[[ Dataset records open ]]

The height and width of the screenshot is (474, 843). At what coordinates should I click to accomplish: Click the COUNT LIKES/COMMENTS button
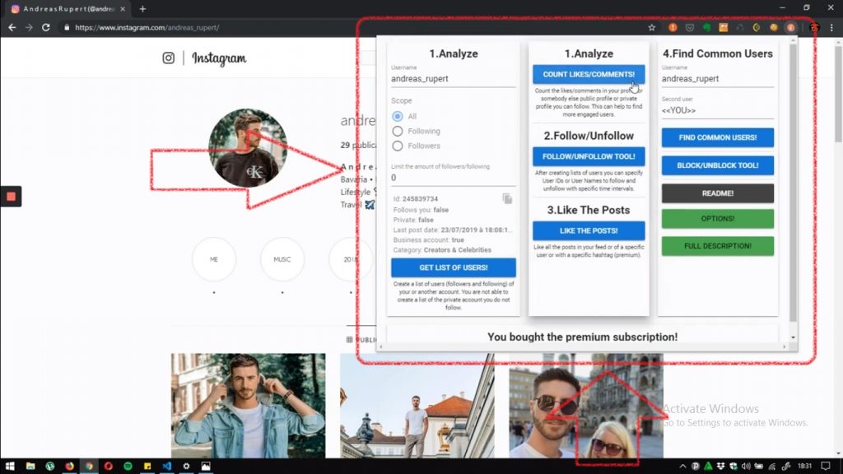pyautogui.click(x=588, y=74)
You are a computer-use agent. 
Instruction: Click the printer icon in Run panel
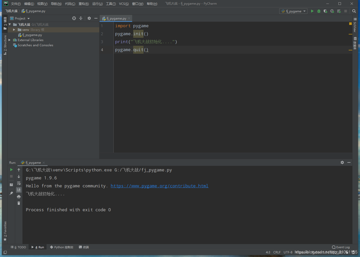pyautogui.click(x=19, y=196)
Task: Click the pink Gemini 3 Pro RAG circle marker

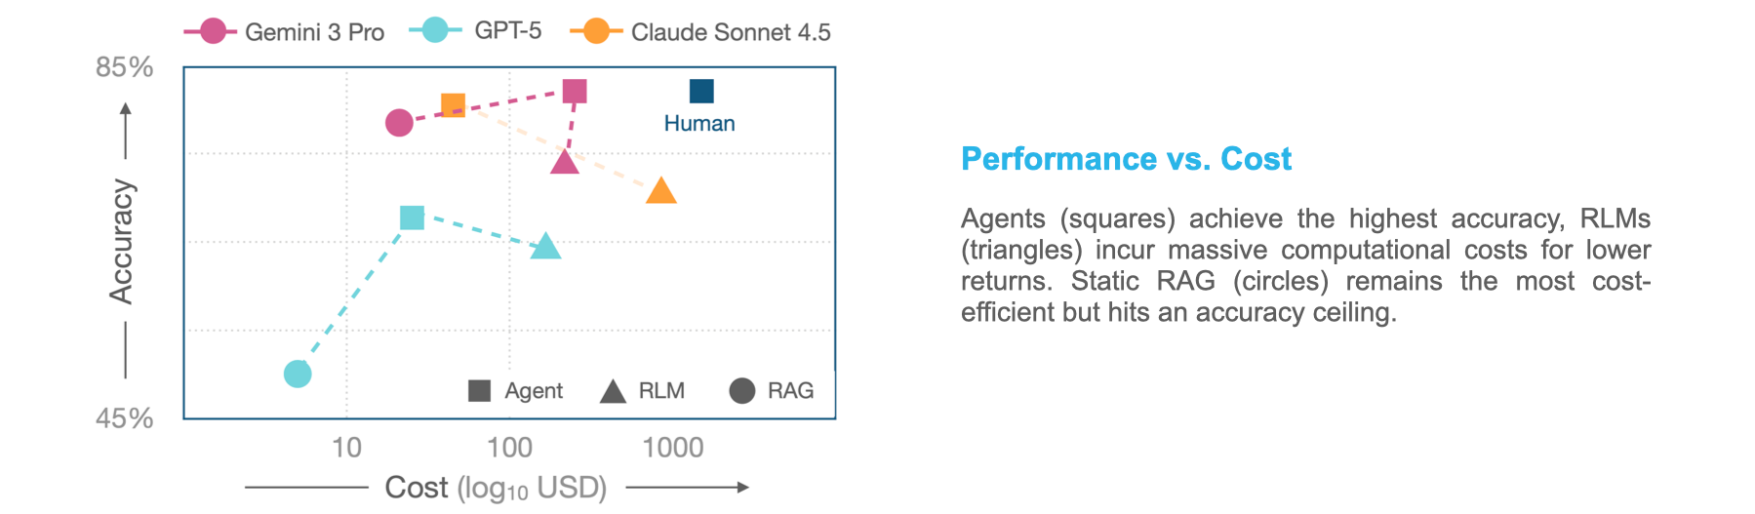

[[ Dataset records closed ]]

What you need to do
Every line from the one containing "Instruction: Click the" through the end of the entries above, both included, should be extracted exactly, with pictures left out.

Output for this task
Instruction: Click the printer icon in Run panel
pyautogui.click(x=19, y=196)
Task: Click the pink Gemini 3 Pro RAG circle marker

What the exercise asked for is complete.